Interview – Jean-Claude Viala, RTE : L’influence de la DSI sur l’entreprise

Jean-Claude Viala, DSI de RTE

Jean-Claude Viala, DSI de RTE

Interview de Jean-Claude Viala, 
Directeur des Systèmes d’Information de RTE
Propos recueillis par Alliancy, le mag.

Quelle est la principale évolution qu’a connue votre entreprise ces dernières années ?
Jean-Claude Viala
 : Chez RTE, le numérique nous a permis d’améliorer considérablement la sécurité du système électrique. Celui-ci a évolué autant ces 10 dernières années que depuis son invention ! Cependant, je crois que l’évolution qui nous impacte le plus est, de manière générale, l’accélération des rythmes d’innovation, plutôt qu’une technologie en particulier. L’offre de services de RTE reste la même, l’accès à l’électricité pour tous, sans discrimination… mais nous sommes aujourd’hui capable de fournir de l’information en temps réel, à nos agents comme aux consommateurs finaux, qui ne sont pourtant pas nos clients directs.

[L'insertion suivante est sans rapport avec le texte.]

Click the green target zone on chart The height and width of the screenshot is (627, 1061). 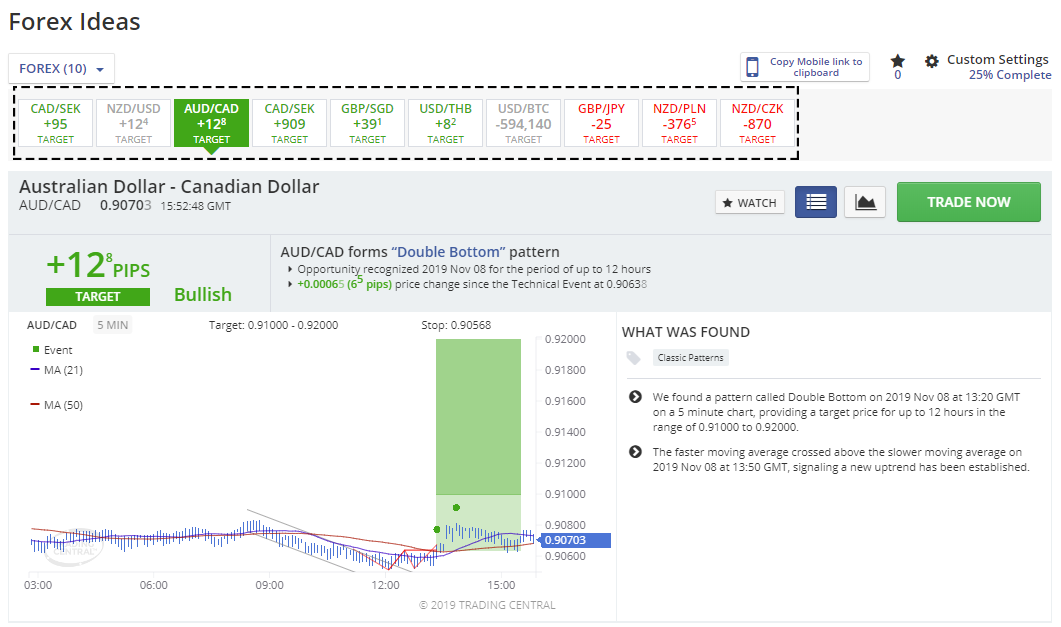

Quelles formes peuvent prendre ces nouvelles possibilités ?
J-C. Viala : RTE, le gestionnaire du réseau français de lignes à haute tension, a lancé jeudi une nouvelle version de son application éCO2mix, qui permet de suivre la consommation électrique en France quasiment en temps réel, et désormais aussi dans les régions.

Accessible gratuitement sur internet et sur smartphone, éCO2mix permet de connaître quart d’heure par quart d’heure la consommation et la production nationale d’électricité, la composition de cette production par filières (nucléaire, gaz, fioul, énergies renouvelables, etc.), les émissions de CO2 et les échanges d’électricité avec les pays voisins.

Grande nouveauté: ces informations sont désormais disponibles pour les 21 régions de la France métropolitaine (hors Corse, dont le réseau ne dépend pas de RTE), mais avec un mois de décalage.

Le site, qui permet également de consulter un historique remontant au 1er janvier 2012, est visible à l’adresse : www.rte-france.com/fr/developpement-durable/eco2mix.

D’un point de vue technique, cette application est très simple, mais elle s’appuie dans son fonctionnement sur l’ensemble de notre système d’information. La DSI doit être porteuse d’innovation, auprès du grand public comme en interne.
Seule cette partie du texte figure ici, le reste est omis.